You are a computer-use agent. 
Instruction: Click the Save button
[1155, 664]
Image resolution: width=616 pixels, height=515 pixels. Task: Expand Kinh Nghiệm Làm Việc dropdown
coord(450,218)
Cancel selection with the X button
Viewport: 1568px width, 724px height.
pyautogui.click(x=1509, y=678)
★ ★ ★ ★ ★
> **Problem details**: Reprint the entries above in full, exactly as they are.

> **Result**:
You are a computer-use agent. 
Instruction: Click the Save button
[1155, 664]
Image resolution: width=616 pixels, height=515 pixels. Task: Expand Kinh Nghiệm Làm Việc dropdown
coord(450,218)
Cancel selection with the X button
Viewport: 1568px width, 724px height.
pyautogui.click(x=1509, y=678)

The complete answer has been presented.